Stefanie--It is well worth spending the money to own a new (lovely) NYRB copy. Sadly my copy was in my bookbag on one of the really rainy days we had and I got drenched, as did everything in my bag. It now has ugly water stains on the bottom and is all wrinkly. I was completely annoyed and have been contemplating buying a new copy, but so far have held off...
Nathalie--I really liked Atonement as well and love that particular setting and anything from the war periods, too! That was probably part of my attraction to the story, but even without that his writing is so elegant it's hard not to appreciate it. I've got the Eustace and Hilda trilogy from the library--are the other two books as good?
Kristen--I know you like British fiction, so I bet you will like this as well. It's one of the best stories I've read in a long time.
Tiina--Aren't those NYRB books lovely? I'm not familiar with the de Monterlant so will have to check it out. The Go-Between is definitely worth a read if you can get your hands on it.
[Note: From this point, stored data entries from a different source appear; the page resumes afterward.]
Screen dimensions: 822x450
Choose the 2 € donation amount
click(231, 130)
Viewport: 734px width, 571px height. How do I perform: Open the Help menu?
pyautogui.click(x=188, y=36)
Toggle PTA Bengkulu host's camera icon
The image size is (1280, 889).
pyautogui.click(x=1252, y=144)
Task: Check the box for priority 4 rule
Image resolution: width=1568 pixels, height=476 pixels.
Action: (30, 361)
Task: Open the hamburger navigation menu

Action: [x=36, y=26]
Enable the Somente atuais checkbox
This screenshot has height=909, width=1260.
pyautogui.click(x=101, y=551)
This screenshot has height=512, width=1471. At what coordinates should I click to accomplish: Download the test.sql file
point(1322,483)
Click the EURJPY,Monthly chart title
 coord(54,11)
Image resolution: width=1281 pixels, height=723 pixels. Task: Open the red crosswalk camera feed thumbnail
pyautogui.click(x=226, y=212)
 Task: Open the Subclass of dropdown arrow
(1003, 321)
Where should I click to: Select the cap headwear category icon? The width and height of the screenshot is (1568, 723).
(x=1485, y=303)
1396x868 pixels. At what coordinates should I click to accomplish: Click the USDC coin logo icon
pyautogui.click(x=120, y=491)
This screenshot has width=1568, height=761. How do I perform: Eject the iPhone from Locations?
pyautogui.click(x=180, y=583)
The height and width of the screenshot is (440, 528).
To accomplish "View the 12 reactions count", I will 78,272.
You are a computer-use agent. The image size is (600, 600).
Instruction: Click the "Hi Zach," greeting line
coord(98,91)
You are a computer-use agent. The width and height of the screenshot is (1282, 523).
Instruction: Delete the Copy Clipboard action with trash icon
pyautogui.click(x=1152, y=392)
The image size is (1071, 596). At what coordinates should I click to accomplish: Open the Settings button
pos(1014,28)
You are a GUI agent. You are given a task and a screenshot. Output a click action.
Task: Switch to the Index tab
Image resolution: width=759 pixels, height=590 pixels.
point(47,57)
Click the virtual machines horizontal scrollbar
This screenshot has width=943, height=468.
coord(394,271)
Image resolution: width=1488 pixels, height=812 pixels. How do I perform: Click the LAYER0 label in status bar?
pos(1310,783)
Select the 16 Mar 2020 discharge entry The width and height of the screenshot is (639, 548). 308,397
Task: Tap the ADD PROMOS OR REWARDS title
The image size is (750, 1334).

It seems the type of books that libraries will have!
Bookeywookey--I'm so glad I finally read this--I had it for so long with good intentions. And now I wonder why I waited so long?!

Simon T

I thought this book was brilliant - it's also one of very few that all four members of my family have read. I read Simonetta Perkins a couple of years ago, and was impressed by it too, though perhaps not to the same extent.


Simon--I love that your whole family read this, but it's such a remarkable book I think it would appeal to a variety of people. I think it would be hard to surpass The Go-Between, but I'd like to read Simonetta at some point. His prose style seems worth reading even if the story itself is not as good.